- Born: 1942 (age 83–84)
- Known for: Sculpture, fiber art, environmental art

= Winifred Ann Lutz =

American sculptor, fiber artist, and environmental artist

Winifred Ann Lutz (born 1942) is an American sculptor, fiber artist, and environmental artist known for her site-integrated installations and handmade paper-making. She is recognized as a key innovator in the field of hand papermaking as an art form. She is currently the Laura Carnell Professor Emeritus in sculpture at the Tyler School of Art at Temple University in Philadelphia, Pennsylvania.

== Education ==
She graduated from Cleveland Institute of Art with a BFA in 1965, where she triple majored in Sculpture, Ceramics, and Printmaking. Also in 1965, she studied at Atelier 17 in New York City with Stanley William Hayter. She attended Cranbrook Academy of Art and received an MFA in 1968.

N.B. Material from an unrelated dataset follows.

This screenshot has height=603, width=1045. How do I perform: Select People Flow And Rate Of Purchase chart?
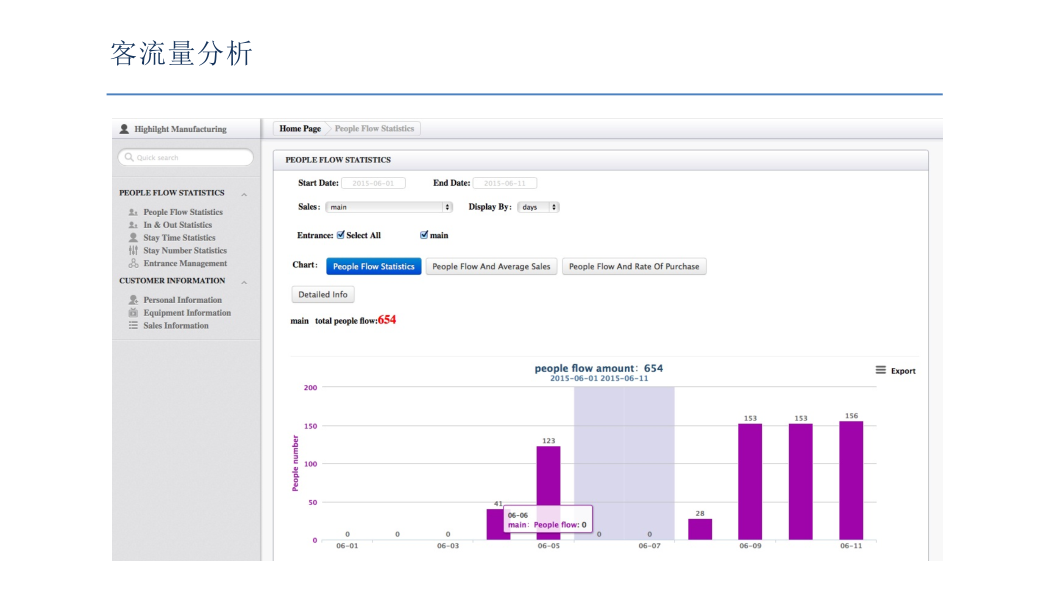(634, 266)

From 1965 to 1966 Lutz received the Gund Scholarship to study and travel in Egypt and Europe. In 1979, Lutz traveled to Japan and Korea on a Ford Foundation grant where she was able to study Japanese and Korean paper-making and Japanese gardens.

== Exhibitions and collections ==
Past locations of her installations have included MoMA PS1, the Brooklyn Museum, the Brooklyn Bridge Anchorage, the Institute of Contemporary Art of the University of Pennsylvania, the Contemporary Arts Center in Cincinnati, OH and the Aldrich Contemporary Art Museum in Ridgefield, CT.

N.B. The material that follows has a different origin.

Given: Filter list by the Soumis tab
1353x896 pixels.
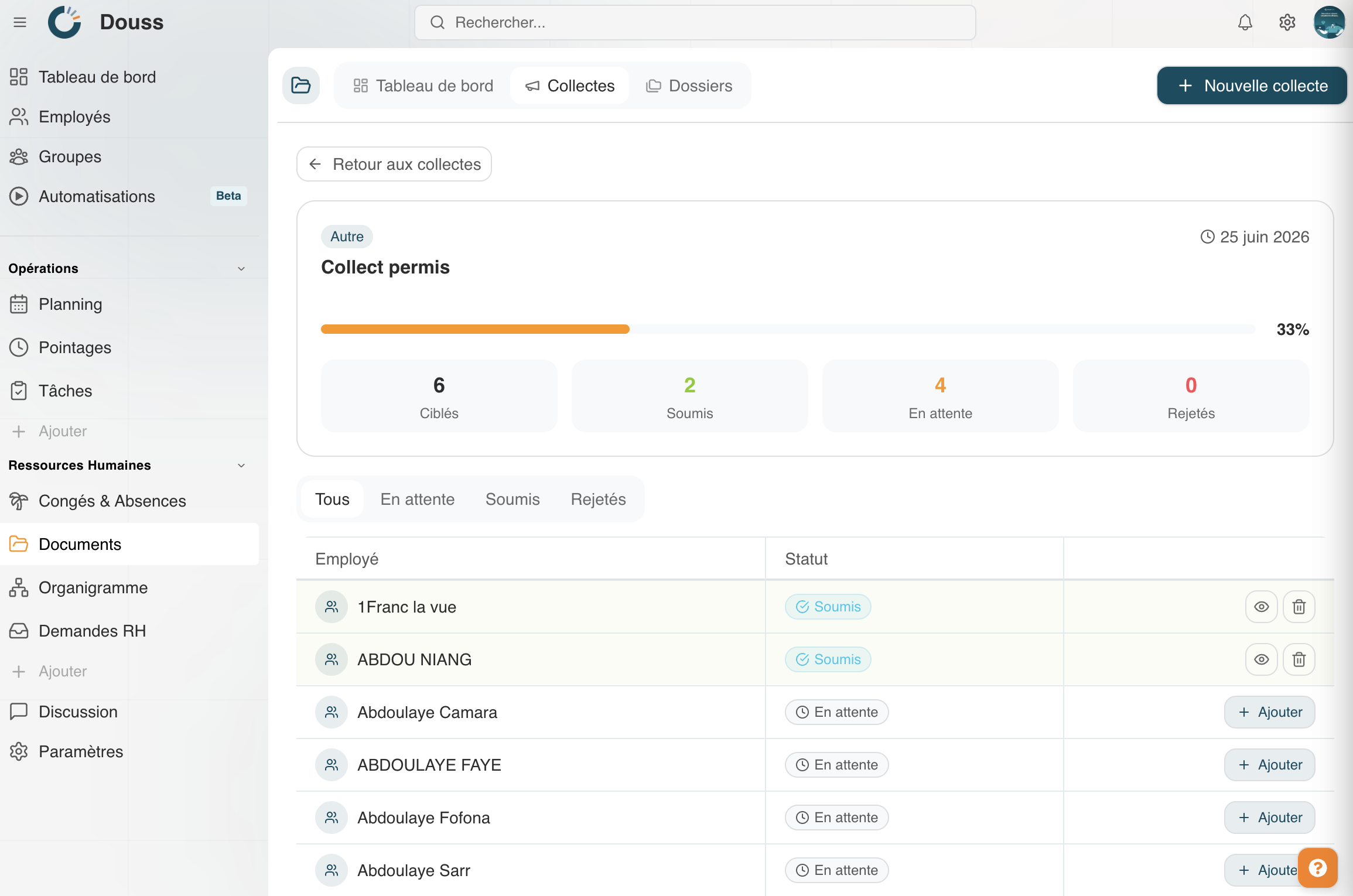Looking at the screenshot, I should 512,499.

Her permanent projects include the Garden for The Mattress Factory in Pittsburgh, Pennsylvania and Mason-Dixon Lines, Past to Present at the American Philosophical Society Museum in Philadelphia, Pennsylvania.

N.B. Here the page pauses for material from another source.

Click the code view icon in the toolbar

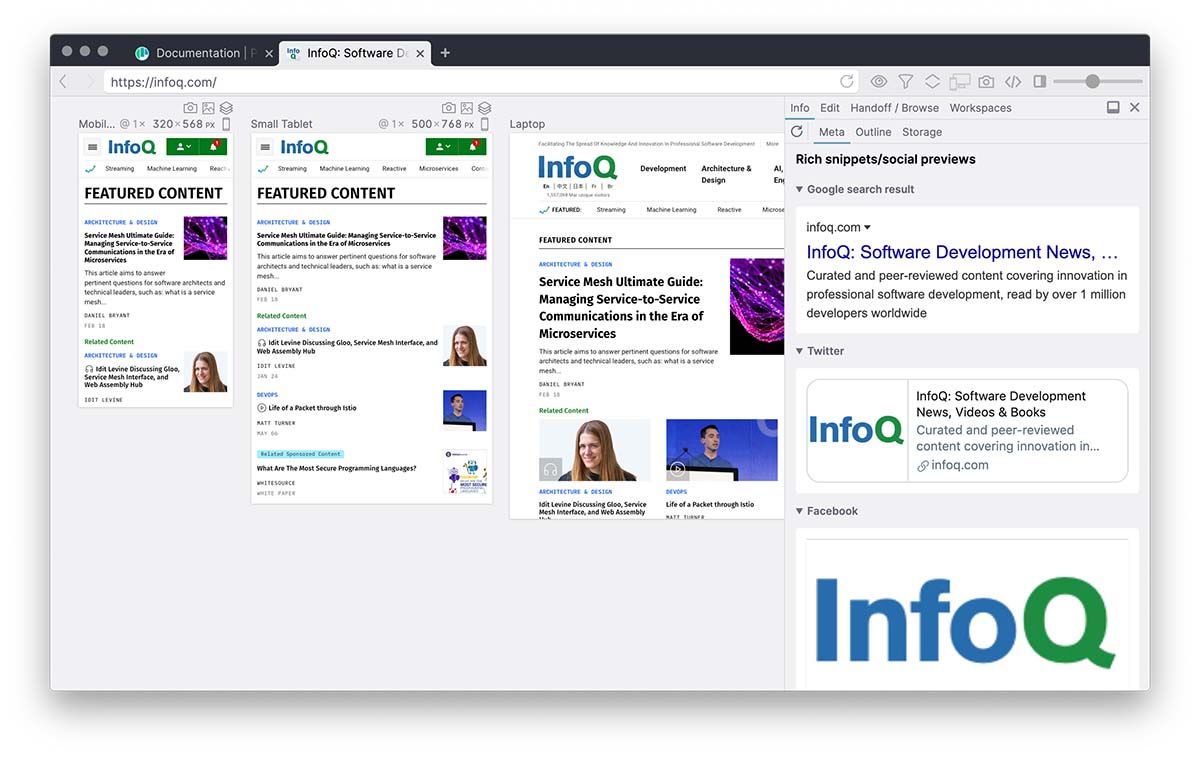click(x=1013, y=81)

Lutz's works have been included in such private, corporate, and public collections as the Albright-Knox Art Gallery, Buffalo, New York; the Art Institute of Chicago, Chicago, Illinois; the Cleveland Museum of Art, Cleveland, Ohio; Desert Museum, Palm Springs, California; Mount Holyoke College, South Hadley, Massachusetts; Newark Museum, Newark, New Jersey; and others.